(Stored data)

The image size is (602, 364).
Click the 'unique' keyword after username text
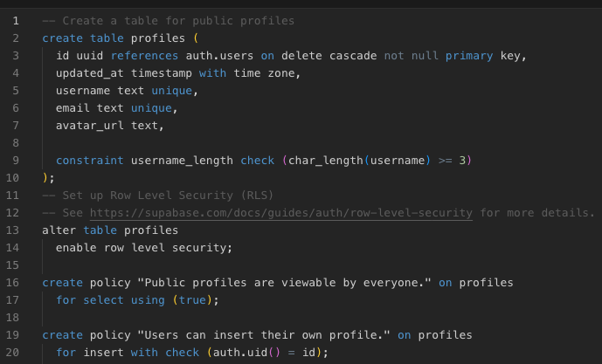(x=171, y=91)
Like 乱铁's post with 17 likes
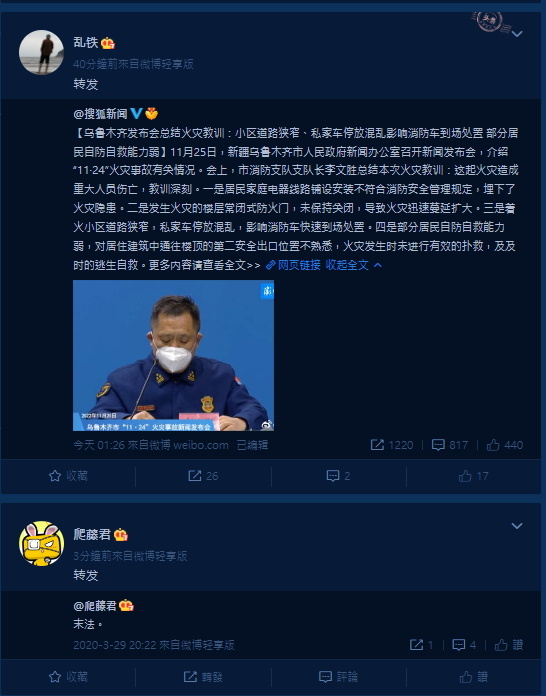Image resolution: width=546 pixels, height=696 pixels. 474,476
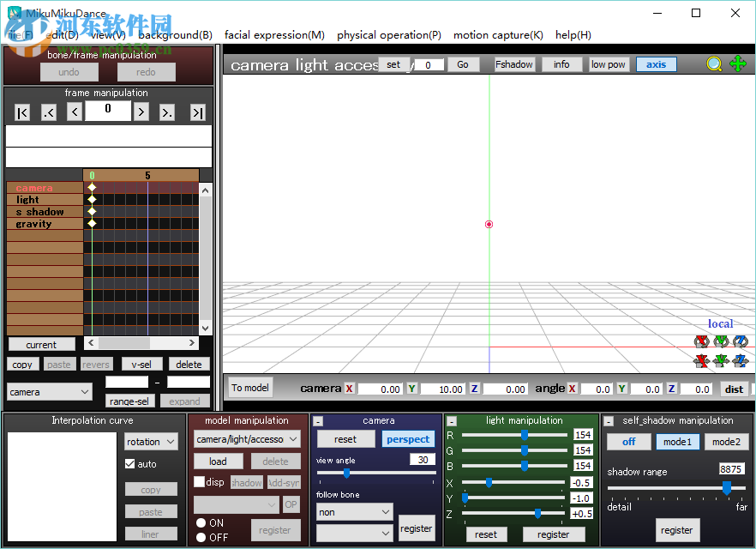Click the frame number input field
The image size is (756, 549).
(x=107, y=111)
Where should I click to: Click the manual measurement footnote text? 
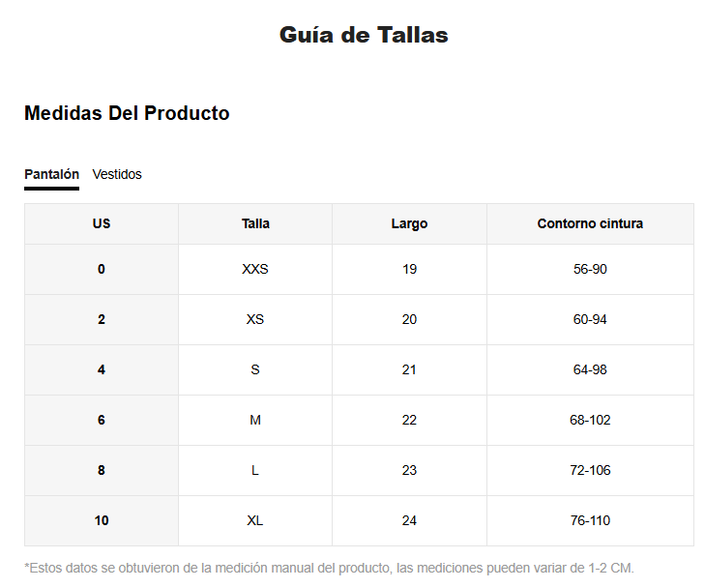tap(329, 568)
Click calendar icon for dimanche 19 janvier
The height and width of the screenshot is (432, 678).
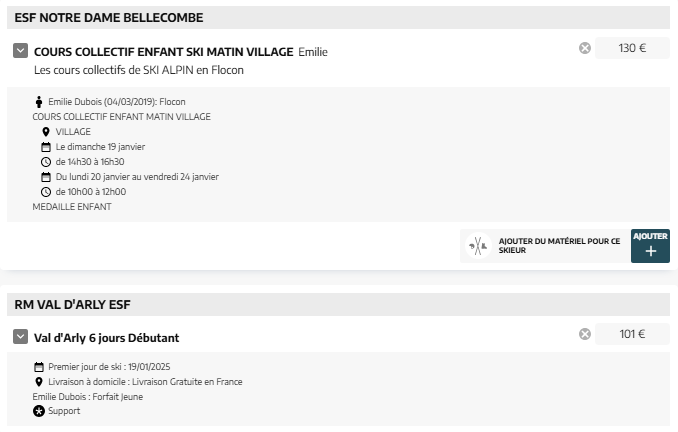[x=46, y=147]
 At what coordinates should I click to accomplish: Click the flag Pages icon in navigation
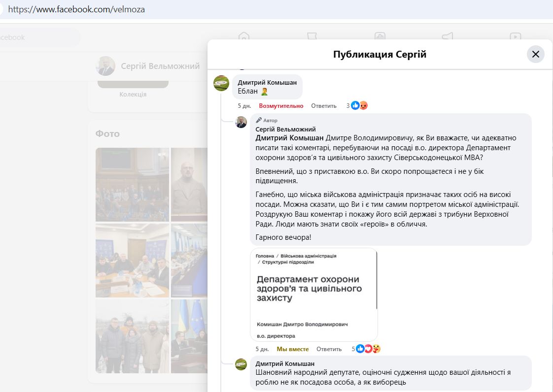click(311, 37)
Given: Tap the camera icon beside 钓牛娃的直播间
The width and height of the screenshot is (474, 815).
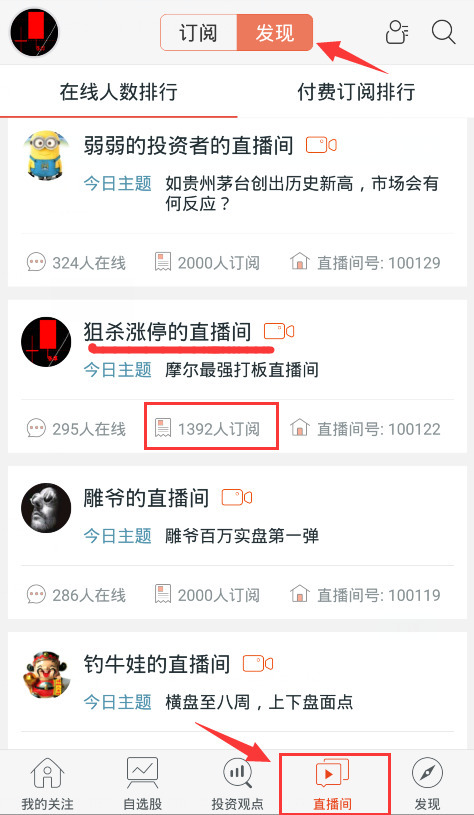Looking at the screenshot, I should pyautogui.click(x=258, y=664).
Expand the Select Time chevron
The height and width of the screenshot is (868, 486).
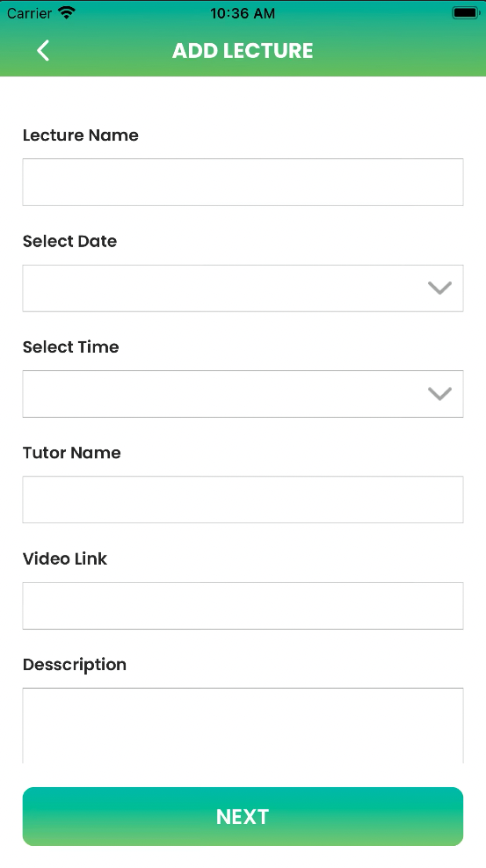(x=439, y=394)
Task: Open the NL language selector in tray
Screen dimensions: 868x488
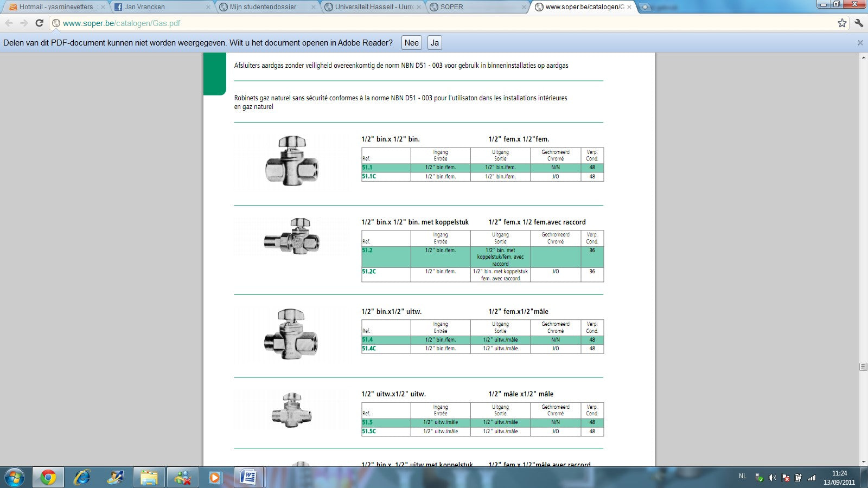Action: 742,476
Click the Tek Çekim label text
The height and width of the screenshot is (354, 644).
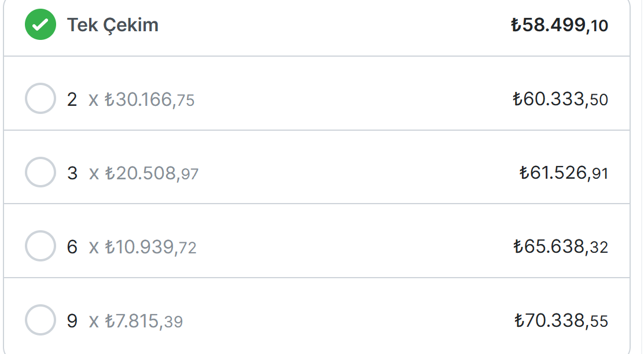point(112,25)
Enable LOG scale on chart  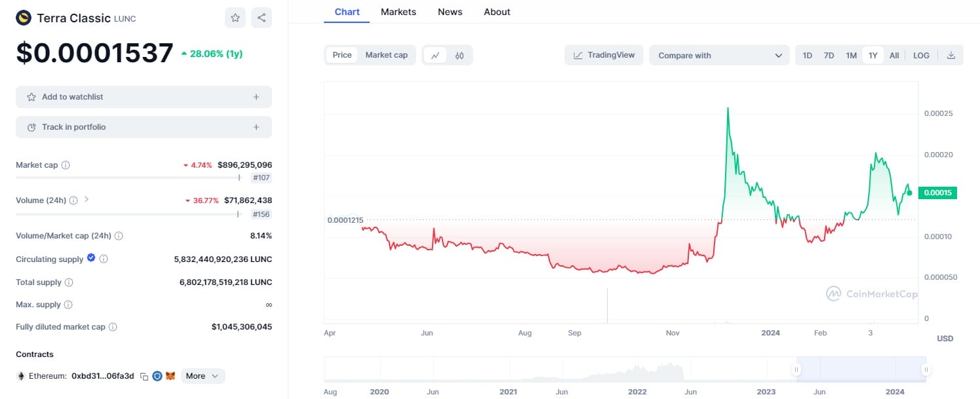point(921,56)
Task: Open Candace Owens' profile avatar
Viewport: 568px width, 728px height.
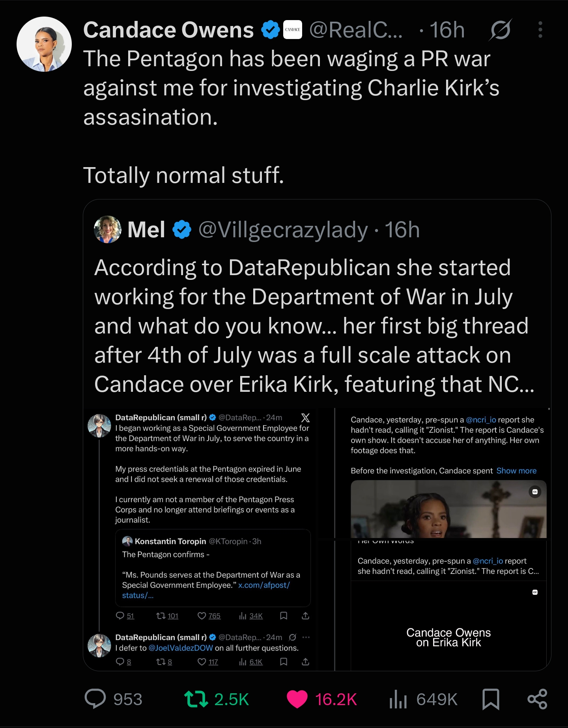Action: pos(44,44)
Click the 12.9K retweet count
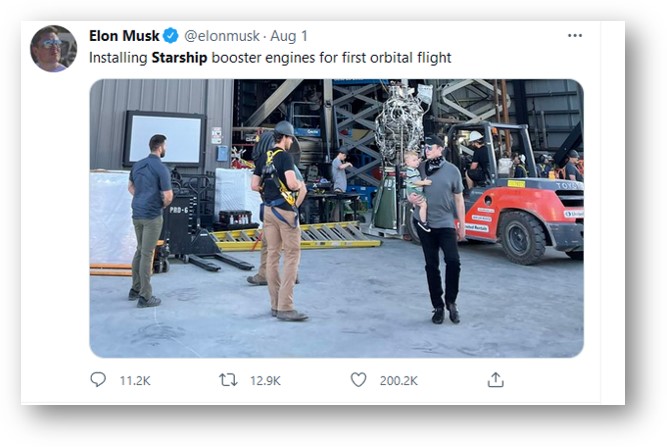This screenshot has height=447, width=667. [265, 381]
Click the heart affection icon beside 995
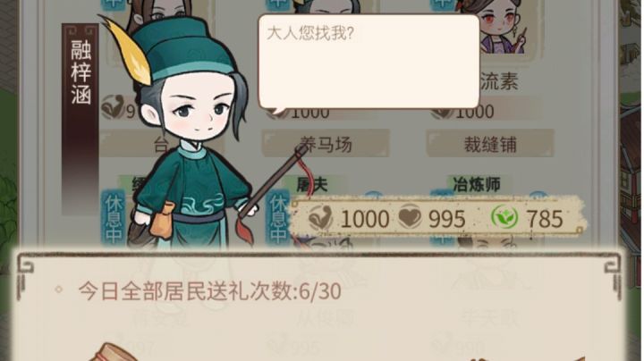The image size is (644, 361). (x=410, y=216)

## What to do
Where does the word "Task" occur in the records? Return every line that holds it.

## Expected answer
Task: Open the NL language selector in tray
Task: Open Candace Owens' profile avatar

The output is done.